‘I thought in that moment, please can I just die’ – pianist Francesco Piemontesi on his best and worst concert performances

‘I thought in that moment, please can I just die’ – pianist Francesco Piemontesi on his best and worst concert performances

Top Swiss pianist Francesco Piemontesi remembers the best and worst performances of his career - including forgetting what he was playing!

Francesco Piemontesi © Camille Blake


Leading Swiss pianist Francesco Piemontesi recalls his best and worst performances...

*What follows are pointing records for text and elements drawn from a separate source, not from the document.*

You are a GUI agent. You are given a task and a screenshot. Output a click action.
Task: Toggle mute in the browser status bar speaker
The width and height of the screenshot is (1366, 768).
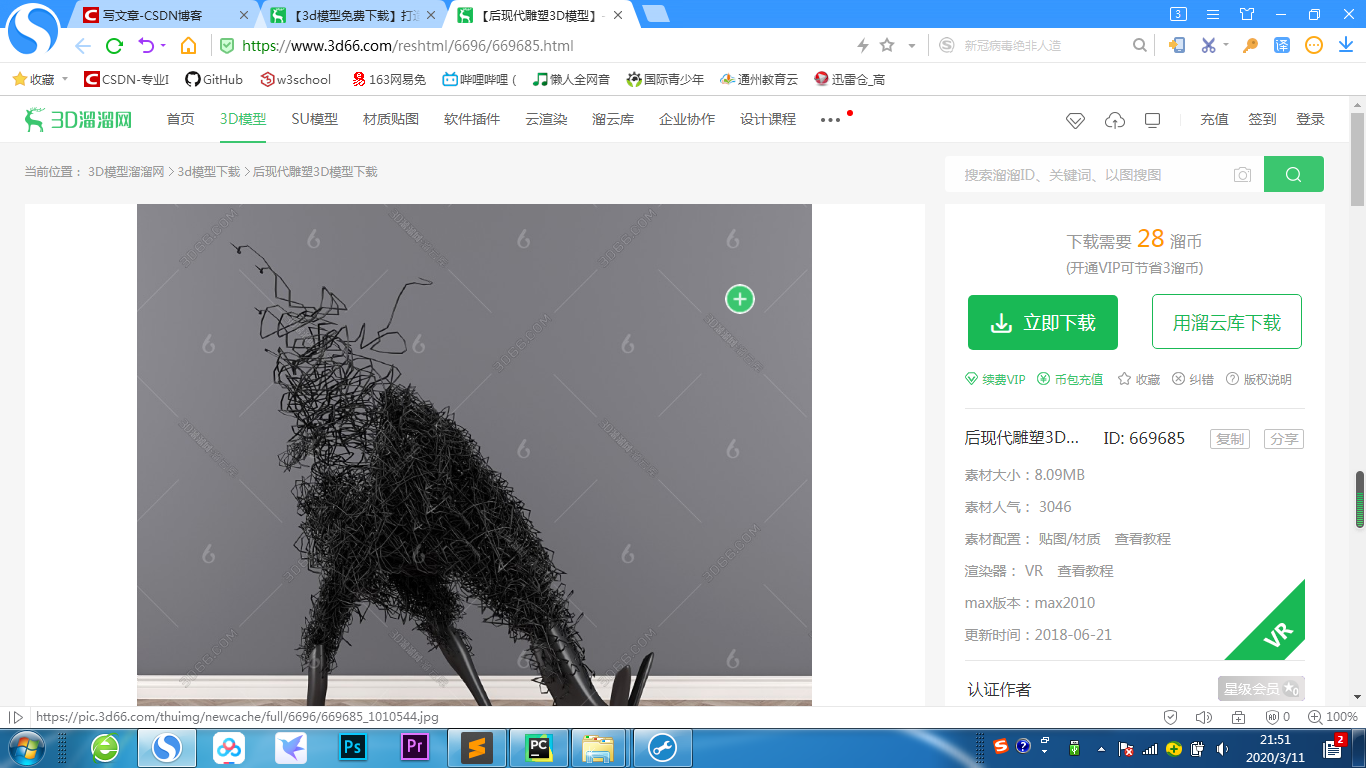pyautogui.click(x=1203, y=716)
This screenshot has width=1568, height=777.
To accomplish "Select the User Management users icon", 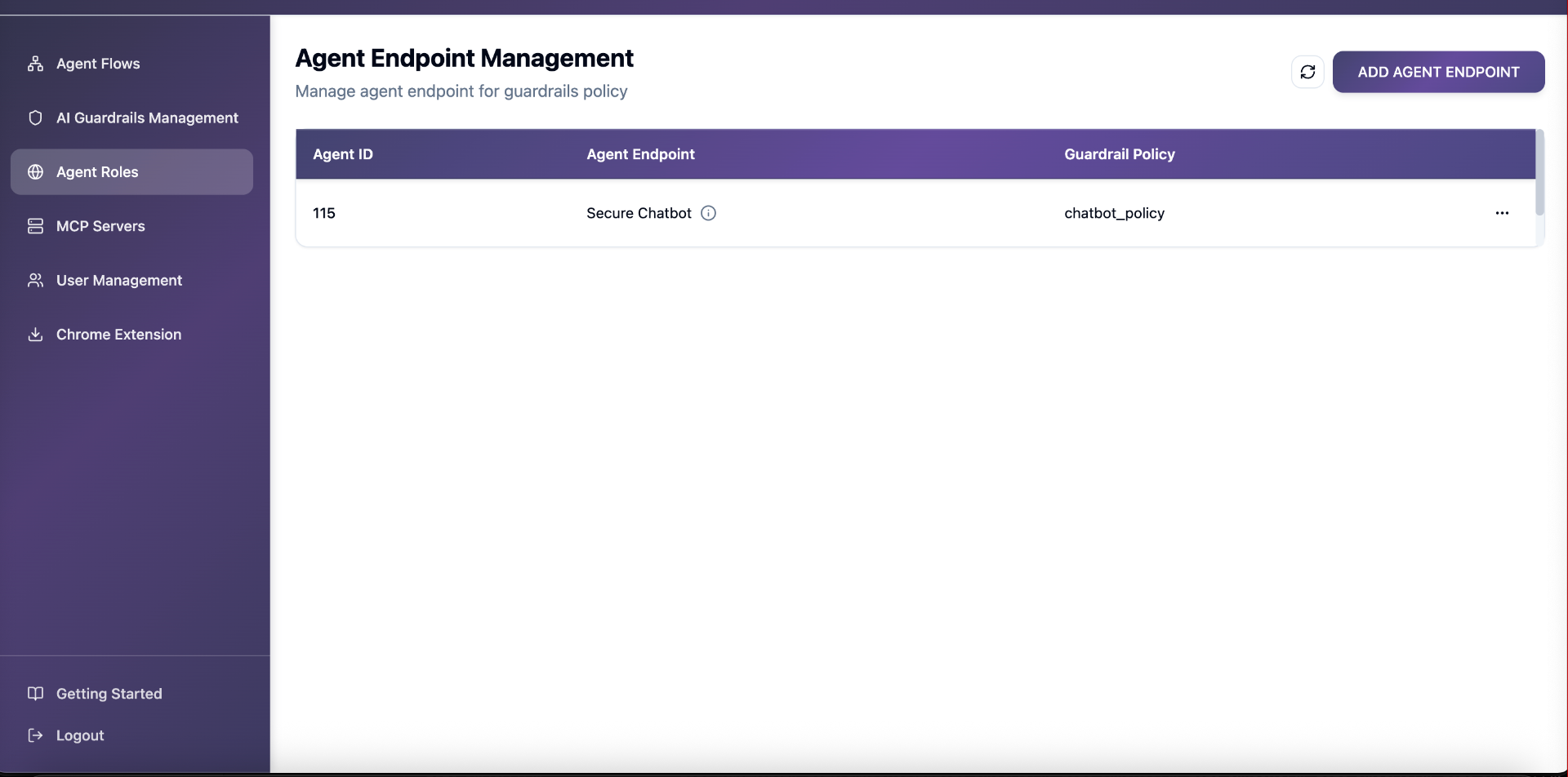I will (36, 280).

Francesco Piemontesi - Concert Heaven

Brahms Piano Quintet
Francesco Piemontesi (piano); Emerson String Quartet
Geneva (February 2016)

Heaven for me is succeeding in making music with absolute integrity and inviting the audience into that experience. Especially when you play with others – you feel you are not just with people on stage who are playing together; something is happening and you are one with them and the music. When that happens it’s a feeling which is difficult to describe; it’s as if you are being played. You don’t think about your fingers, you don’t think about anything anymore and you just let go. On the one hand you’re engaged, because of your feelings, but on the other hand you are sitting back and just letting it happen. You are transmitting it.

Francesco Piemontesi performs Beethoven's Fifth Piano Concerto with the Frankfurt Radio Symphony

Sharing beauty and honesty in music

There have been moments like this, and I would say playing Brahms’s Quintet with the Emerson String Quartet was absolutely gorgeous. That sound and that unity: I was asking myself ‘How do I get this sound with them?’ But we did it… They were listening very well; I was, for instance, playing a phrase and they would phrase it differently, the four of them, and this was like a message. So it was then up to me either to adapt or suggest that it goes in a different direction.

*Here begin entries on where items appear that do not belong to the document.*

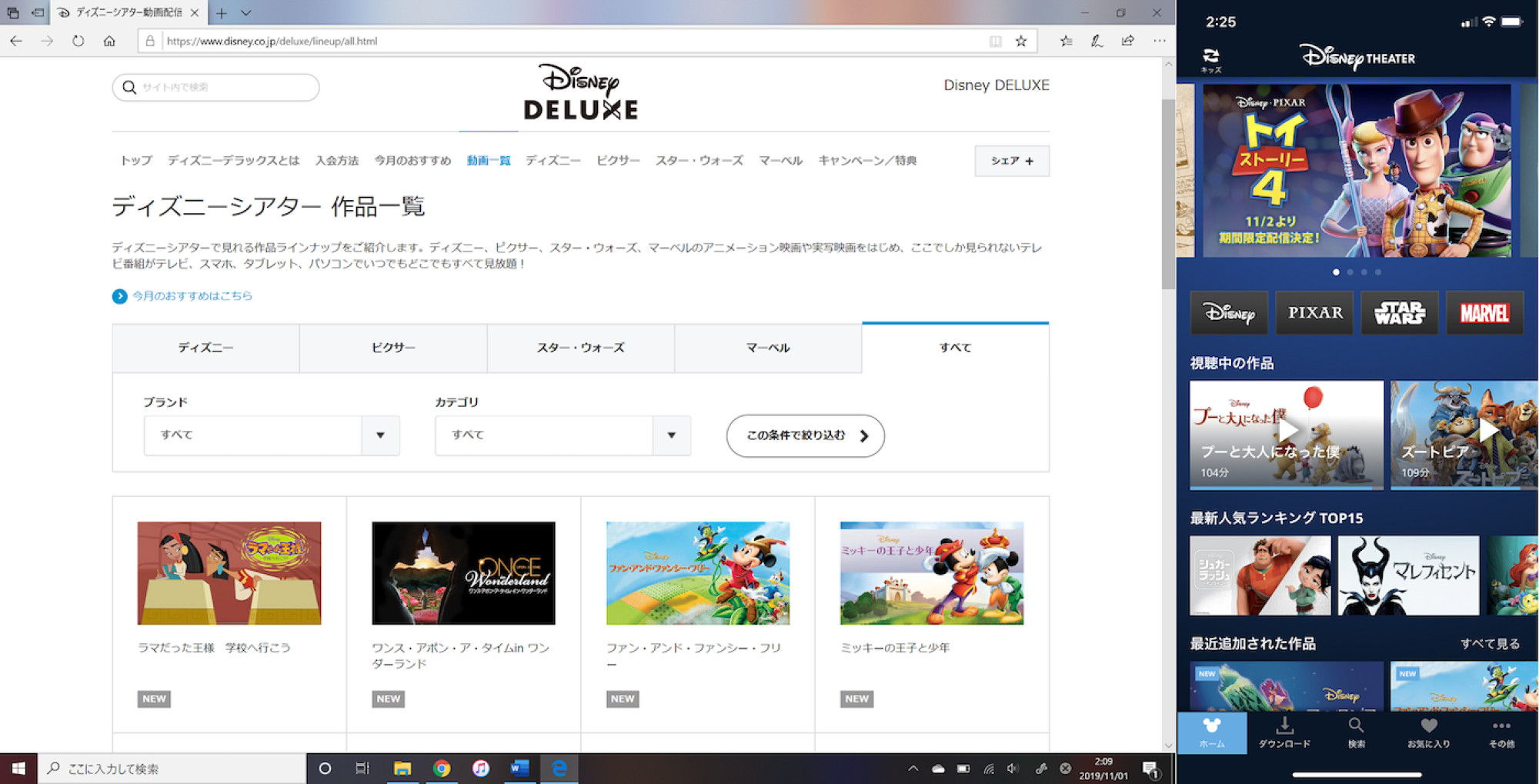Adjust the system volume from the taskbar
The height and width of the screenshot is (784, 1539).
click(x=1013, y=768)
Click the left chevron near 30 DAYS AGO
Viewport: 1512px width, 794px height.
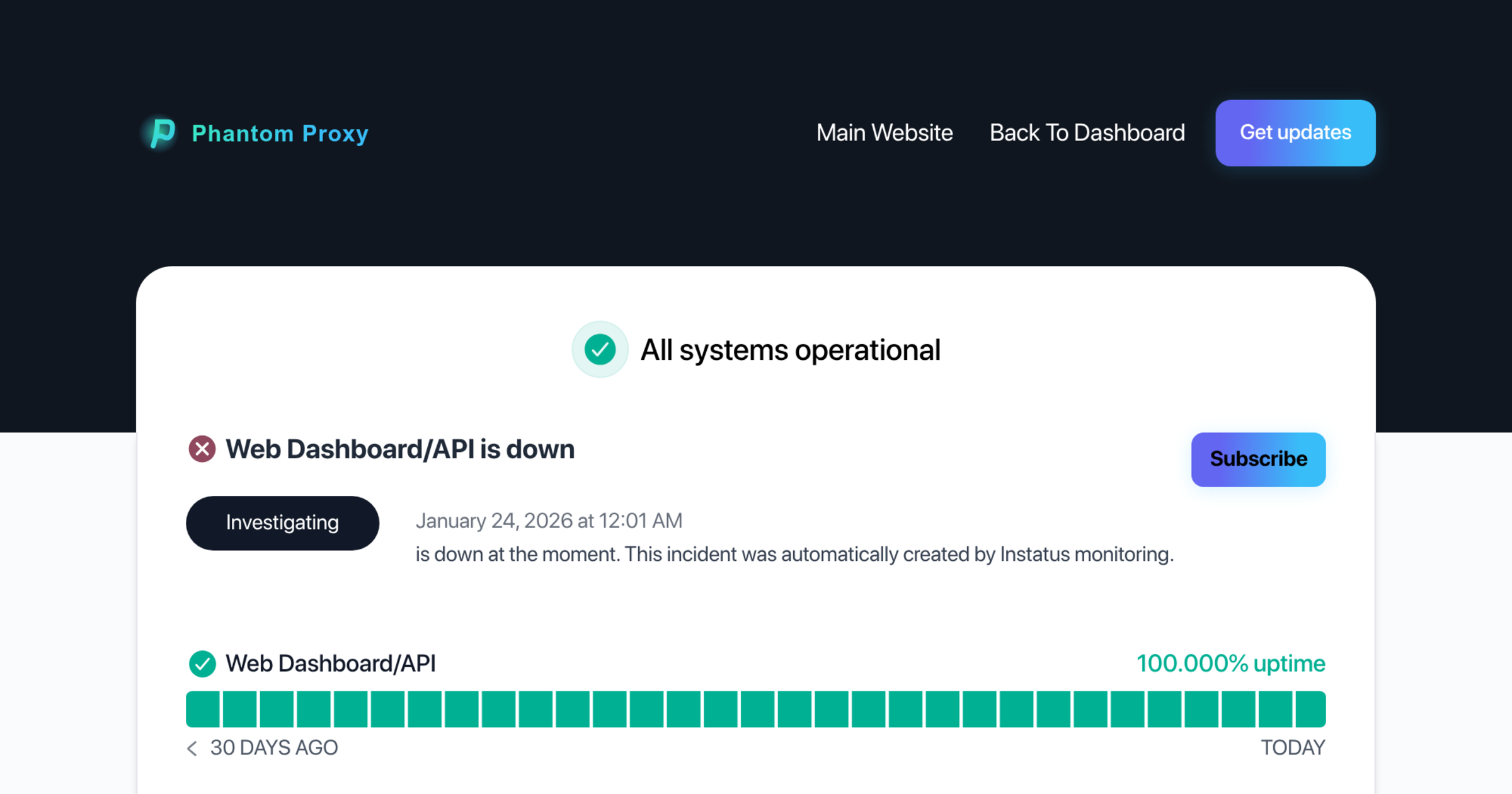pos(192,748)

It’s as if you are actually talking to each other, but you talk and tell each other about what is going on in the piece just by showing some things in the performance; they react and then you react. I think we never spent more than two minutes talking; in the end we solved everything through music. To join this ensemble that had been there for so long was quite an experience. You are a foreign body which has to work and try to be part of them. 

In the end, what I’m describing is about sharing this beauty and honesty in music. You can have virtuosity, technique, you can be speedy, you can have everything, but this is not the point. Sharing this honest message is what makes it so wonderful.

Francesco Piemontesi - Concert Hell

Beethoven Piano Sonata, Op. 110
Francesco Piemontesi (piano)
Queen Elisabeth Competition, Brussels (May 2007)

I was probably never really in Hell, but there are, of course, moments where you feel the world is falling down around you. The first I can recall was at the very beginning of my career, when I was still doing competitions. The last one I did was the Queen Elisabeth Competition. In the semi-final I played Beethoven’s last-but-one Sonata, Op. 110, and in the second fugue I completely lost my way, and completely lost my memory. There’s a repertoire of about three hours that you have to practise, and for the semi-finals they pick the repertoire a few hours before you play it. I wasn’t imagining I’d be playing that sonata – I thought it would be something else – and then I managed somehow to improvise and get out of it. I thought, ‘I’m out!’

I lost my way in the music... but managed to find my way back

I heard later from the jury that, actually, they found it quite impressive that I could manage to get my way out of it without stopping or anything. So in the end it became a plus point. It was quite a trauma, though. I thought in that moment, please can I just die… At the same time I thought, later, that it was a good lesson, because in the end it happened and it wasn’t what decided my career. It was just an episode, and mistakes are allowed – they can even be funny. 

A funny one which happened in the UK was when I was touring with the Hallé Orchestra; we played in Cheltenham and had only planned a little rehearsal, but I arrived very late, because there was a huge traffic jam on the M5. We couldn’t rehearse, and when I tried the piano I realised the mechanism wasn’t working properly! There was a very clear decision to be taken: either to play the whole Mozart concerto with a finger legato with no pedal, or cancel the concert. I chose the first and, believe it or not, there was a review saying I played that concert with too much pedal!